Eine Mutter tröstet ihre trauernde Tochter
Trauer

5 Phasen der Trauer: Ein Wegweiser zwischen Modell und Realität

Lesedauer weniger als 9 Min

Redaktion:

Melanie Khoshmashrab (Medical Writer, Content Fleet GmbH)

Qualitätssicherung:

Viktoria Vida (Psychologin, Master of Science)

Trauerphasen: Drei Fakten

Kein starrer Ablauf

Trauerphasen sind ein Kompass, keine To-do-Liste, und viele erleben ihre Trauer anders. Die Phasen können dir Orientierung bieten, auch wenn sie nicht genau so bei dir ablaufen.

Jeder Weg ist anders

Deine Trauer ist so einzigartig wie du und die Beziehung zu deinem geliebten Menschen. Das ist normal und völlig okay.

Kleine Dinge, große Wirkung

Rituale, ehrliche Gespräche, fixe Pläne im Alltag: Sie können dich stabilisieren. Auch dann, wenn du im Trauerprozess irgendwie funktionieren musst.

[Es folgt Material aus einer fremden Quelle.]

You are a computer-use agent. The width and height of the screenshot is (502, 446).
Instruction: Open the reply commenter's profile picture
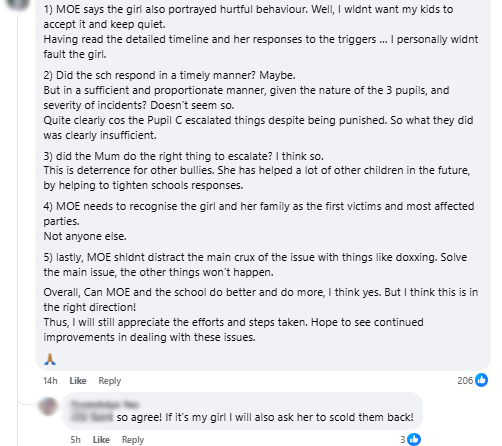[x=48, y=406]
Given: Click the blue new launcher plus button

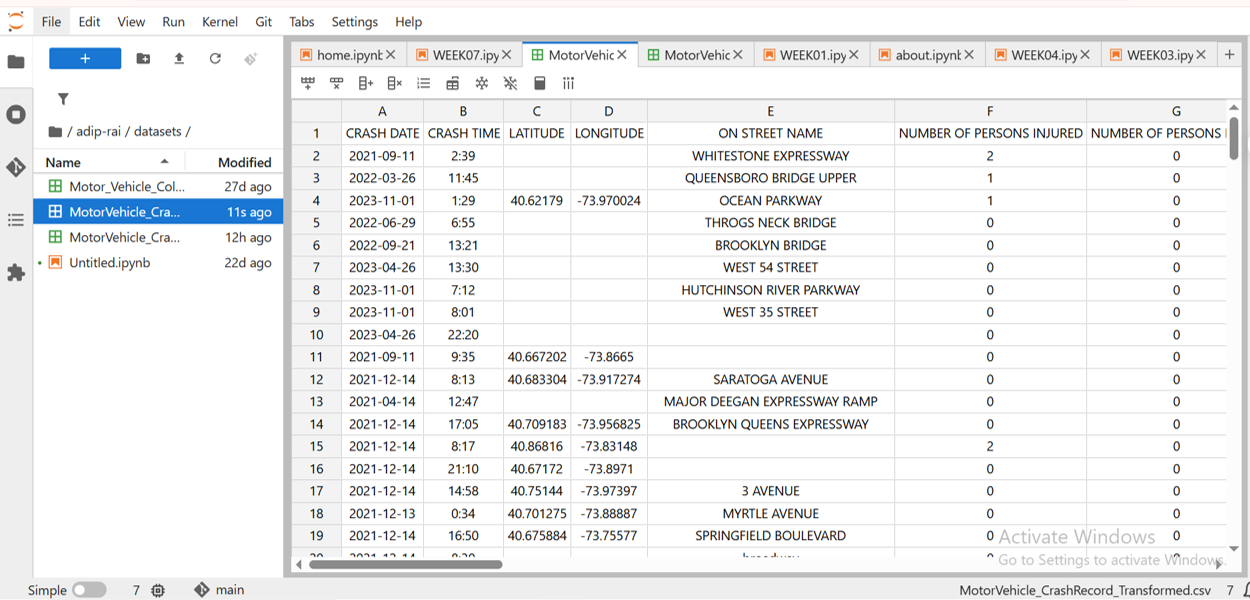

Du sitzt auf der Couch, scrollst durch alte Fotos auf dem Handy, und plötzlich ist da dieser Kloß im Hals. Oder du bist in deinem brechend vollen Lieblingscafé und fühlst dich plötzlich allein und leer. Weil die Trauer dir mal wieder einen Besuch abstattet. Das Modell der Trauerphasen kann dir dabei helfen, deine Gefühle besser einzuordnen. 

Was hinter Trauerphasen steckt

Trauerphasen sind Modelle, die typische Reaktionen auf Verlust beschreiben. Sie können dir Orientierung geben, sind aber keine To-do-Listen. Besonders bekannt sind die fünf Trauerphasen.

Wichtig: Es gibt keinen richtigen oder falschen Weg, zu trauern. Jede Trauer ist anders.

Deine Bedürfnisse haben oberste Priorität. Erlaubt ist alles, was dir hilft.

Wie du Trauer im Alltag bewältigen kannst

Trauerphasen sind kein Staffellauf. Aber auf dem Weg, mit dem Verlust leben zu lernen, macht so manches das Leben leichter. Hier kommen praktische Ansätze, die vielen Trauernden helfen.

Gespräche mit vertrauten Menschen

Über Trauer zu sprechen kann entlasten. Vertraute Personen können zuhören, ohne zu bewerten oder vorschnell zu beraten. Das schafft Raum für deine Gefühle.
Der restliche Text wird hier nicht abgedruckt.